This subparagraph does not alter or impair a ceding
insurer's right to take credit for reinsurance, to the
extent that credit is not available under this paragraph,
as long as the reinsurance qualifies for credit under any
other applicable provision of this Section.
(8) Nothing in this paragraph shall authorize an
assuming insurer to withdraw or reduce the security
provided under any reinsurance agreement except as
permitted by the terms of the agreement.
(9) Nothing in this paragraph shall limit or in any
way alter the capacity of parties to any reinsurance
agreement to renegotiate the agreement.
(D) Credit shall be allowed when the reinsurance is
ceded to an assuming insurer not meeting the requirements
of paragraph (A), (B), (B-5), or (C), (C-5), or (C-10) of
this subsection (1) but only with respect to the insurance
of risks located in jurisdictions where that reinsurance
is required by applicable law or regulation of that
jurisdiction.
(E) If the assuming insurer is not licensed to
transact insurance in this State or an accredited or
certified reinsurer in this State, the credit permitted by
paragraphs (B-5) and (C) of this subsection (1) shall not
be allowed unless the assuming insurer agrees in the
reinsurance agreements:
(1) that in the event of the failure of the
assuming insurer to perform its obligations under the
terms of the reinsurance agreement, the assuming
insurer, at the request of the ceding insurer, shall
submit to the jurisdiction of any court of competent
jurisdiction in any state of the United States, will
comply with all requirements necessary to give the
court jurisdiction, and will abide by the final
decision of the court or of any appellate court in the
event of an appeal; and
(2) to designate the Director or a designated
attorney as its true and lawful attorney upon whom may
be served any lawful process in any action, suit, or
proceeding instituted by or on behalf of the ceding
company.
####
TASKS TO COMPLETE
(A) In the reinsurance credit text, part (D) lists paragraphs whose requirements the assuming insurer does not meet. List each of those paragraph labels.
(B) Pick up the reinsurance credit text after its last sentence and keep writing it.

DATA EXTRACT
####
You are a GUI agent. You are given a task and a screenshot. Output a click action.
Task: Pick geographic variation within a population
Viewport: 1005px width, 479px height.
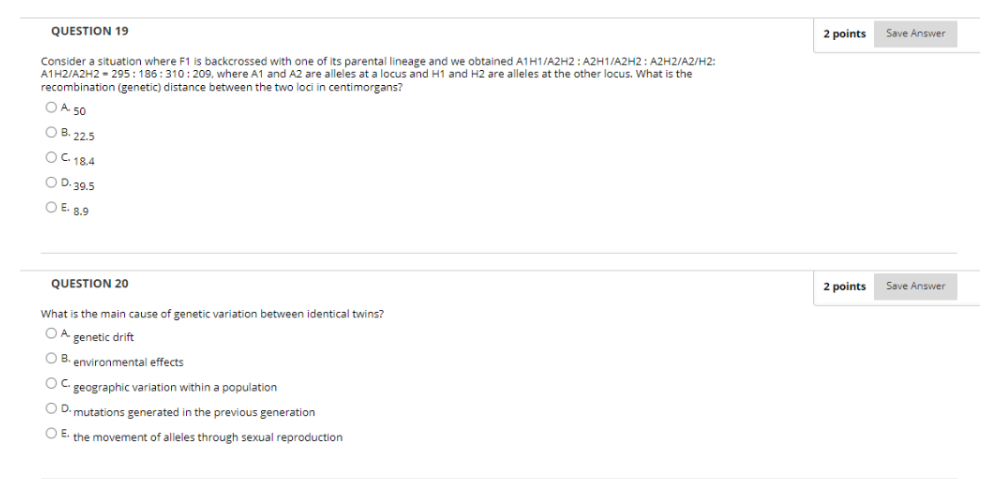click(x=51, y=383)
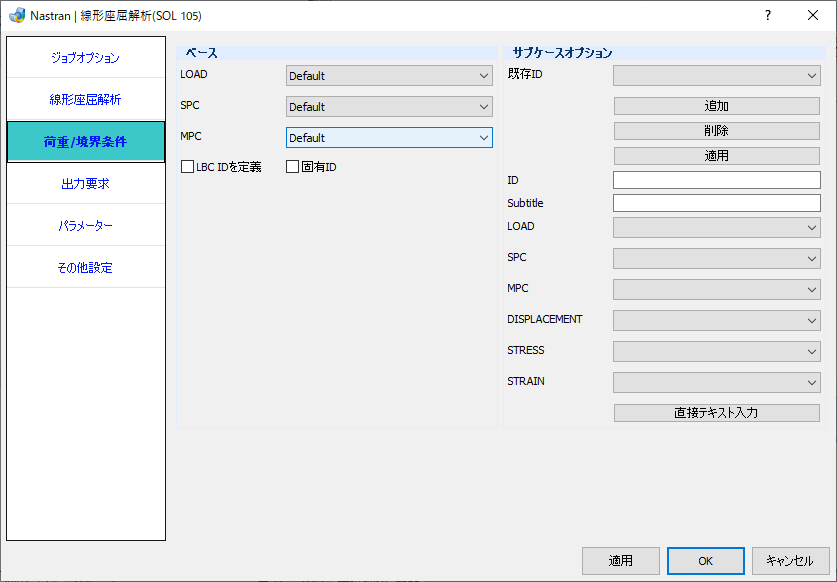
####
SET OF ANSWERS
(A) (A), (B), (B-5), (C), (C-5), (C-10)

(B)
This provision is not intended to conflict with or
override the obligation of the parties to a reinsurance
agreement to arbitrate their disputes, if an obligation to
arbitrate is created in the agreement.
(F) If the assuming insurer does not meet the
requirements of paragraph (A), or (B), (B-5), or (C-10) of
this subsection (1), the credit permitted by paragraph (C)
or (C-5) of this subsection (1) shall not be allowed
unless the assuming insurer agrees in the trust agreements
to the following conditions:
(1) Notwithstanding any other provisions in the
trust instrument, if the trust fund is inadequate
because it contains an amount less than the amount
required by subparagraph (3) of paragraph (C) of this
subsection (1) or if the grantor of the trust has been
declared insolvent or placed into receivership,
rehabilitation, liquidation, or similar proceedings
under the laws of its state or country of domicile, the
trustee shall comply with an order of the state
official with regulatory oversight over the trust or
with an order of a court of competent jurisdiction
directing the trustee to transfer to the state
official with regulatory oversight all of the assets
of the trust fund.
(2) The assets shall be distributed by and claims
shall be filed with and valued by the state official
with regulatory oversight in accordance with the laws
of the state in which the trust is domiciled that are
applicable to the liquidation of domestic insurance
companies.
(3) If the state official with regulatory
oversight determines that the assets of the trust fund
or any part thereof are not necessary to satisfy the
claims of the U.S. ceding insurers of the grantor of
the trust, the assets or part thereof shall be
returned by the state official with regulatory
oversight to the trustee for distribution in
accordance with the trust agreement.
(4) The grantor shall waive any rights otherwise
available to it under U.S. law that are inconsistent
with the provision.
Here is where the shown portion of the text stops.